--- Extract to read ---

There is no doubt that in this case, as all the others, the heads of the whole shit pile, will not be held accountable and millions of people’s lives will be seriously impacted instead. There is no accountability in this economy. If you want to be paid criminally high compensations, I say tie it directly to responsibility and accountability. And don’t let anyone tell you that nobody could have known how this would turn out. They all knew how it would turn out and they siphoned off their bonuses and compensation from your investments and wealth before it all collapsed too. What do they care, they aren’t held responsible!
In America, the deck is stacked against most people; the economy is built on how to siphon the most money from the most people, to make the few rich. The housing bubble is just the latest installment of this rinse and repeat get rich quick cycle.
This is by far not over and it is going to get more ridiculous and hilarious, wait!
Mark Shead says
@Marc – i agree that there are some major problems with our educational system, but still pretty much anyone who went through high school should be able to understand how a mortgage works with minimal effort.
If you are saying that most people can’t understand enough math to know if they can afford a mortgage or not, then I would disagree. I would contend that many of them are just to lazy to sit down and try to understand it.
Lise says
This article fails, like so many “blame the borrowers” mortgage fallout articles fail, because it assumes that the borrowers had perfect information of their situation. When you say “even someone with a high school information can understand a mortgage,” you are coming from a position of untenable privilege, because the issue is more complex than just interest rates.
Your viewpoint ignores that in many cases the lenders did not just act irresponsibility, they acted downright unethically. People were scammed. Minorities and immigrants in underprivileged areas were sought out by banks, who offered them lending terms on refinances that the banks KNEW would lead to foreclosure. But the banks–who should have seen the writing on the wall for the housing bubble–thought that owning the borrower’s home would lead to more money in their pockets at the end of the day.
I’m sorry, but don’t we usually prosecute people who act as shadily as these banks have done? If someone sells worthless commodities to senior citizens “who don’t know any better,” it’s a crime, and we don’t blame the elderly, and say that they deserved what happened to them, do we? To see the level of blame heaped on borrowers for being scammed is just disgusting.
The subprime mortgage crisis is not, I repeat, not about people buying more house than they can afford. What is driving it, in very large part, is refinances, not new home purchases, which, as I said above, were sold to people who did notunderstand their mortgage terms. Why is something not WRONG with that?

--- Data section ---

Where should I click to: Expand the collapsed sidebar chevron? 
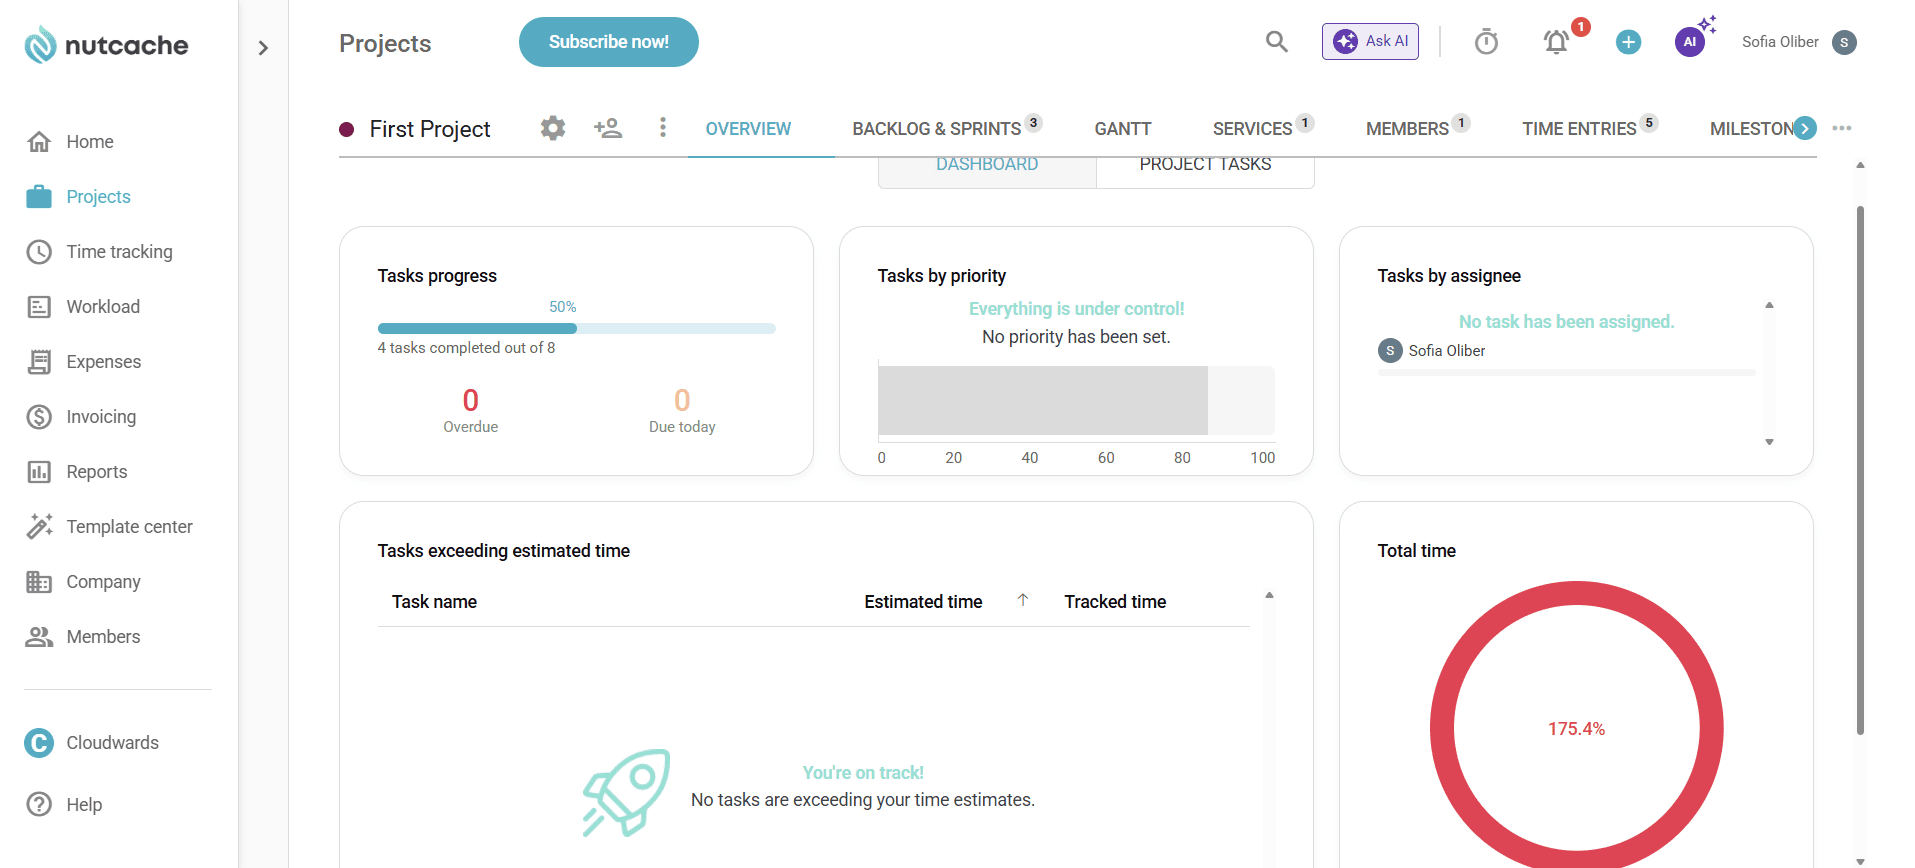pyautogui.click(x=263, y=48)
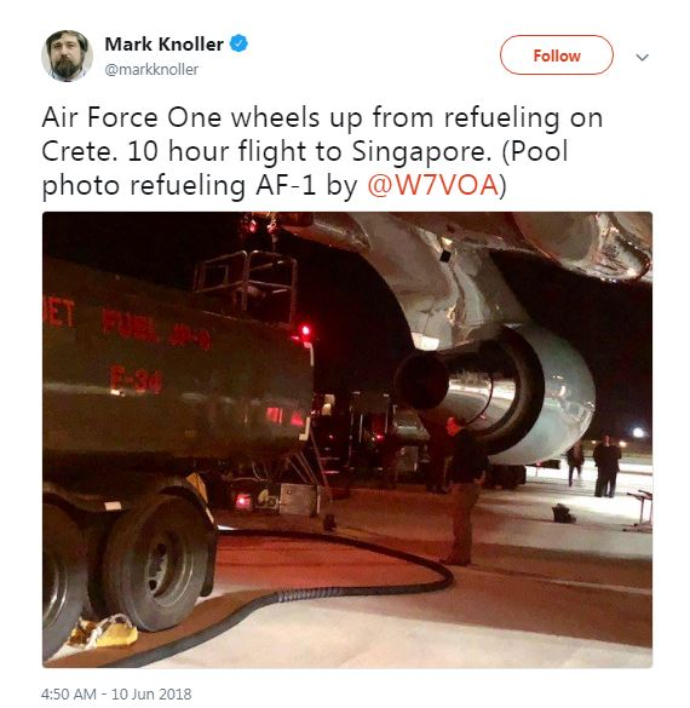Expand the tweet options chevron
This screenshot has width=690, height=708.
pos(642,57)
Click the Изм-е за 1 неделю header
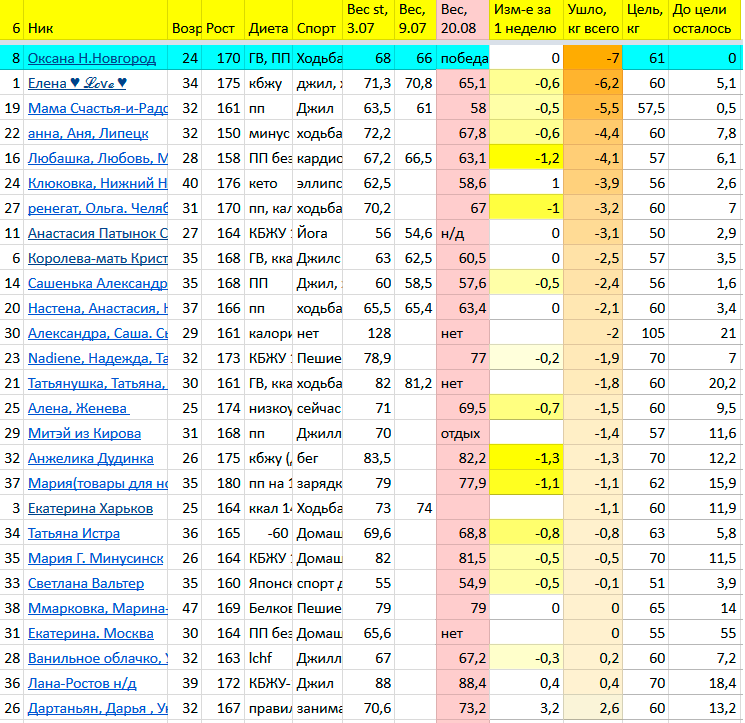This screenshot has height=723, width=745. click(525, 20)
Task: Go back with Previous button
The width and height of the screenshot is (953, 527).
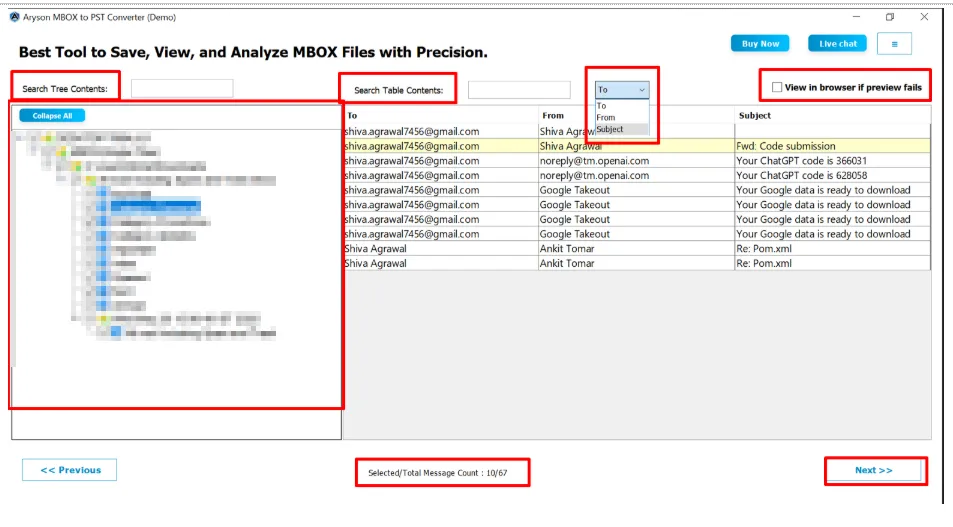Action: pyautogui.click(x=70, y=470)
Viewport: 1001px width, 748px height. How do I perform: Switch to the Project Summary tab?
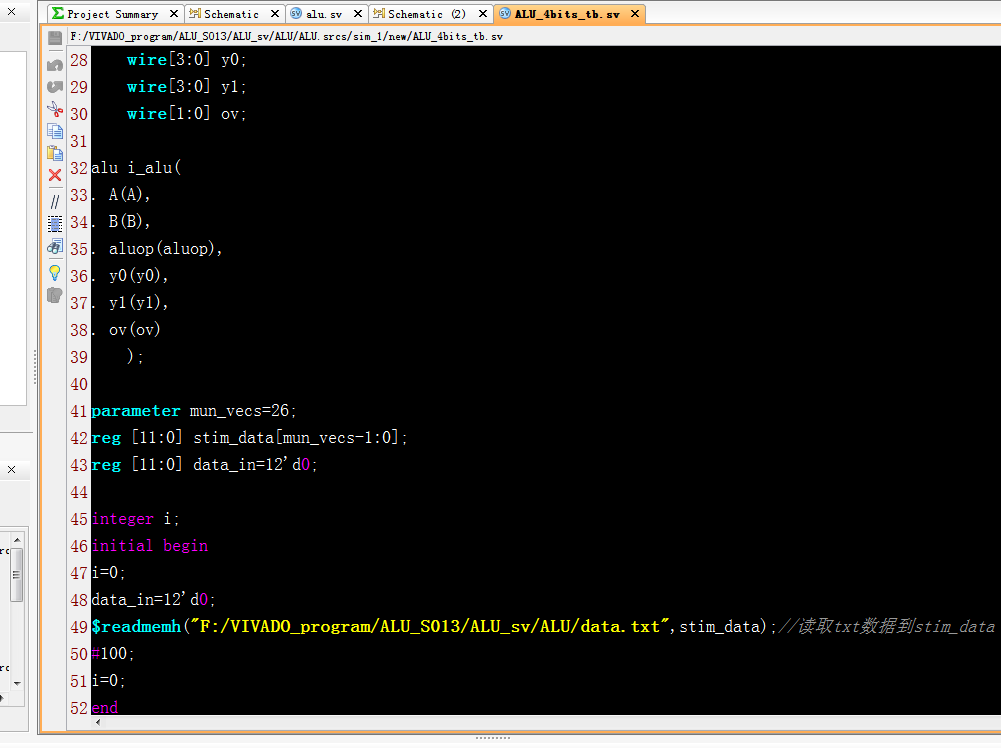pyautogui.click(x=111, y=14)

--- Problem description ---
Repeat word for word the part of the mortgage-crisis comments between "In America, the" and "to understand it.", inclusive.

--- Expected answer ---
In America, the deck is stacked against most people; the economy is built on how to siphon the most money from the most people, to make the few rich. The housing bubble is just the latest installment of this rinse and repeat get rich quick cycle.
This is by far not over and it is going to get more ridiculous and hilarious, wait!
Mark Shead says
@Marc – i agree that there are some major problems with our educational system, but still pretty much anyone who went through high school should be able to understand how a mortgage works with minimal effort.
If you are saying that most people can’t understand enough math to know if they can afford a mortgage or not, then I would disagree. I would contend that many of them are just to lazy to sit down and try to understand it.